▶ [Required work] Reproduce the items below, replacing every occurrence of "GUI agent" with "screen agent" and leaving everything else as it stands.

(Items excerpted from a collection)

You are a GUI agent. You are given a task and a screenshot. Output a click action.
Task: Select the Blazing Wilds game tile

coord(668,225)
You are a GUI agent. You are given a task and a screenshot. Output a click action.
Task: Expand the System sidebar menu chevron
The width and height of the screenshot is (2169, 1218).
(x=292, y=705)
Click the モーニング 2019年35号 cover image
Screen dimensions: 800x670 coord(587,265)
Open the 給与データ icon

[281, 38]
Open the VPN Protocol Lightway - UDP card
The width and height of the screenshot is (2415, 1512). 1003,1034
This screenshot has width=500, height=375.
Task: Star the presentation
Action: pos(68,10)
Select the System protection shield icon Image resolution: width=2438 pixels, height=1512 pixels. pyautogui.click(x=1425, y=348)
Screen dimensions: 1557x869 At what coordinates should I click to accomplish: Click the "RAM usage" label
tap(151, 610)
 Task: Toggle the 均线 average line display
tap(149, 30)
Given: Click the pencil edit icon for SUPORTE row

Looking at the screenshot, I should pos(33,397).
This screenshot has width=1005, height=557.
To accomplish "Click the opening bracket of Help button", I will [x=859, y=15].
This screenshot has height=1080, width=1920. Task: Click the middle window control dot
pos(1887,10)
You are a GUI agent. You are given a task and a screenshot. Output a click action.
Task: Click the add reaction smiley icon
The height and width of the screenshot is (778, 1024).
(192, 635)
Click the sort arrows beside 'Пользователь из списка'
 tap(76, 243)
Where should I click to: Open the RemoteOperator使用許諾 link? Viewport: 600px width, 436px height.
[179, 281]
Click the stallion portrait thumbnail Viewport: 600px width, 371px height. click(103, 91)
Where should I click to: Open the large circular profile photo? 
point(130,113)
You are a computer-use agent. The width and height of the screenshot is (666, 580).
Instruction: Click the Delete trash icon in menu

▶ [Result for this task]
You are a screen agent. You are given a task and a screenshot. Output a click action.
Task: Select the Blazing Wilds game tile

coord(668,225)
You are a screen agent. You are given a task and a screenshot. Output a click action.
Task: Expand the System sidebar menu chevron
The width and height of the screenshot is (2169, 1218).
(x=292, y=705)
Click the モーニング 2019年35号 cover image
Screen dimensions: 800x670 coord(587,265)
Open the 給与データ icon

[281, 38]
Open the VPN Protocol Lightway - UDP card
The width and height of the screenshot is (2415, 1512). 1003,1034
This screenshot has width=500, height=375.
Task: Star the presentation
Action: pos(68,10)
Select the System protection shield icon Image resolution: width=2438 pixels, height=1512 pixels. pyautogui.click(x=1425, y=348)
Screen dimensions: 1557x869 At what coordinates should I click to accomplish: Click the "RAM usage" label
tap(151, 610)
 Task: Toggle the 均线 average line display
tap(149, 30)
Given: Click the pencil edit icon for SUPORTE row

Looking at the screenshot, I should pos(33,397).
This screenshot has width=1005, height=557.
To accomplish "Click the opening bracket of Help button", I will [x=859, y=15].
This screenshot has height=1080, width=1920. Task: Click the middle window control dot
pos(1887,10)
You are a screen agent. You are given a task and a screenshot. Output a click action.
Task: Click the add reaction smiley icon
The height and width of the screenshot is (778, 1024).
(192, 635)
Click the sort arrows beside 'Пользователь из списка'
 tap(76, 243)
Where should I click to: Open the RemoteOperator使用許諾 link? Viewport: 600px width, 436px height.
[179, 281]
Click the stallion portrait thumbnail Viewport: 600px width, 371px height. click(103, 91)
Where should I click to: Open the large circular profile photo? 
point(130,113)
You are a computer-use agent. The width and height of the screenshot is (666, 580).
Instruction: Click the Delete trash icon in menu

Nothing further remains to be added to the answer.